Clé de Peau Beauté
- Company type: Subsidiary
- Industry: Luxury skincare and makeup
- Founded: 1982; 44 years ago in Japan
- Headquarters: Tokyo, Japan
- Parent: Shiseido
- Website: www.cledepeaubeaute.com

= Clé de Peau Beauté =

Luxury skincare and makeup brand

Clé de Peau Beauté is a Japanese luxury skincare and makeup brand. It was launched in 1982 in Japan. The brand is available in 23 countries and regions worldwide. It is part of Shiseido, the Japanese multinational cosmetic company.

== Founding and history ==
Clé de Peau Beauté was started by Shiseido as a luxury line in 1982 in Japan. By adopting a French name and distinct from the Shiseido identity, the brand leveraged France's association with beauty and perfume to appeal to consumers. This premiumization tactic aimed to enhance consumer perception of quality through the product's implied country of origin in addition to Japanese standards.

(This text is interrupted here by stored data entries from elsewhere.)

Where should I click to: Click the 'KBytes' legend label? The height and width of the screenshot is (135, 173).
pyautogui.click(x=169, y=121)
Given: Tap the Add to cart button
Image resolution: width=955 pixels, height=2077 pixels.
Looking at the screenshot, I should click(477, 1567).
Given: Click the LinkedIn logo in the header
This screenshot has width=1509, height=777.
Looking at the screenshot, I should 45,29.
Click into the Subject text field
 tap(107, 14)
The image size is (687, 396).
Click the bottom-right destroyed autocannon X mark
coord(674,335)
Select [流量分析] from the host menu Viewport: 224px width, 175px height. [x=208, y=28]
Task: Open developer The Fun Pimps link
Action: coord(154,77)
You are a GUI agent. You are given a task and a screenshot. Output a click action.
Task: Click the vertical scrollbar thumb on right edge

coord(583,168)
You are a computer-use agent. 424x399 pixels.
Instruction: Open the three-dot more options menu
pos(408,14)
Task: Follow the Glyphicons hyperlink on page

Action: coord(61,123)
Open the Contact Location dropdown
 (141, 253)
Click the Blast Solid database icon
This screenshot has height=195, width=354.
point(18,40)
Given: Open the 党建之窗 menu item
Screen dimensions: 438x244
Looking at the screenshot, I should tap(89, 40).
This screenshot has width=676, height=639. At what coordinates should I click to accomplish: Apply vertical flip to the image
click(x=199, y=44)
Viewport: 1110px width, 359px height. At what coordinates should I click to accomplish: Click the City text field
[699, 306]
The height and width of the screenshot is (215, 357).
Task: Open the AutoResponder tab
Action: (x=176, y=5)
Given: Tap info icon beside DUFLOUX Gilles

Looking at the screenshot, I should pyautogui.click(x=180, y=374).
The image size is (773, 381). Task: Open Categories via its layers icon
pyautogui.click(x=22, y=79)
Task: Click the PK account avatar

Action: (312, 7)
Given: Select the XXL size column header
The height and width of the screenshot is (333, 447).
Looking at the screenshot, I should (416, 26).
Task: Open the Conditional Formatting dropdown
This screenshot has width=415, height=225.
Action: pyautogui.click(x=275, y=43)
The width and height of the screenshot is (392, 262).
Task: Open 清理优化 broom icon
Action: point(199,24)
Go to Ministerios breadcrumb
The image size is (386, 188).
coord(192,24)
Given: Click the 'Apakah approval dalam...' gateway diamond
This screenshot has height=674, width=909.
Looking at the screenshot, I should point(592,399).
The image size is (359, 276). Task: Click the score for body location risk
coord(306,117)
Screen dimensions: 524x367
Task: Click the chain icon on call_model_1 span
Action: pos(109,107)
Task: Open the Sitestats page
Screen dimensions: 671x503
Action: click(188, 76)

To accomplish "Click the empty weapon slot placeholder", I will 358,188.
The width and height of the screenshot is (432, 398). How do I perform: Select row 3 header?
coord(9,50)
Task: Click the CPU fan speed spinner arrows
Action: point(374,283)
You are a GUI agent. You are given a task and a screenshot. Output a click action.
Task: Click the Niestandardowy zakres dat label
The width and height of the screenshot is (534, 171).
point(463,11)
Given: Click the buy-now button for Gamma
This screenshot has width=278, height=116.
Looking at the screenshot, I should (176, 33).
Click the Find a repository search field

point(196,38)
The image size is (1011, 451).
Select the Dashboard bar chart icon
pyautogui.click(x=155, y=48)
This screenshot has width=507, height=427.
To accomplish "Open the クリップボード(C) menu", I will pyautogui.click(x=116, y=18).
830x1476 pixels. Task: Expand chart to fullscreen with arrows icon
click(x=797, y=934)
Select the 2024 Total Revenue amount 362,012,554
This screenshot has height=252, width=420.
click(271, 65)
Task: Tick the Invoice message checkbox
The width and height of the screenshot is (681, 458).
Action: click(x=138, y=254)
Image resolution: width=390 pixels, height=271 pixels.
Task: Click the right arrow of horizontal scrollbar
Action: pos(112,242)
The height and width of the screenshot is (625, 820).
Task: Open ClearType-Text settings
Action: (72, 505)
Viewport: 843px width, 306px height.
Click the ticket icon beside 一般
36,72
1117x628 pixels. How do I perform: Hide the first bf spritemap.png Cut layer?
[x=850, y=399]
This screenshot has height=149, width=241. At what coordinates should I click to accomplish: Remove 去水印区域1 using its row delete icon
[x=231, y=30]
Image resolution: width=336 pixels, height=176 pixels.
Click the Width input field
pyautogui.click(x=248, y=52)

In 2010, it was reported that Shiseido was repositioning the brand by fusing global and domestic marketing to improve its competitiveness in the "high prestige" segment of the global cosmetics market. At the time the brand was available primarily in Asia (China, Taiwan, South Korea, Malaysia, Thailand, Singapore, Vietnam and Indonesia) along with the United States and Canada totaling 11 global markets including the Japanese home market.

In 2012, Clé de Peau Beauté announced a new brand campaign with Amanda Seyfried as its new face and the slogan "The Radiance of Joy". The brand included the launch of a series of high-tech innovations which it introduced aiming to balance its product appeal between color and skincare across different markets.

It entered the UK market in 2019 available through an exclusive partnership with Harrods.

One of the brand’s most popular products, a moisturizer, retails for $550 in the U.S.

== Ambassadors and celebrity endorsements ==
Clé de Peau Beauté has relied on a number of celebrity ambassadors as part of its global branding strategy. These ambassadors have included Amanda Seyfried, Zhang Ziyi, and Felicity Jones.

In 2022, as part of its 40th anniversary celebration, Clé de Peau Beauté announced Dakota Fanning, Diana Silvers, and Ella Balinska as its newest ambassadors.

Martha Stewart has made TikTok and Instagram ads for the brand, targeted at prospective Gen Z customers.

Serena Williams, Kate Hudson, Rosie Huntington-Whiteley, Emma Roberts, and Chrissy Teigen are among the celebrities reported to be fans of the brand.

== UNICEF partnership ==
Since 2019, Clé de Peau Beauté has been a UNICEF corporate partner focusing on the education and skill development of girls, with the initiative reaching over 3.5 million girls between 2019 and 2022. The partnership, which was renewed in 2023 for another three years, includes an $8.7 million pledge from Clé de Peau Beauté to support UNICEF's Gender Equality Program, aiming to benefit a further 5.7 million girls through 2025.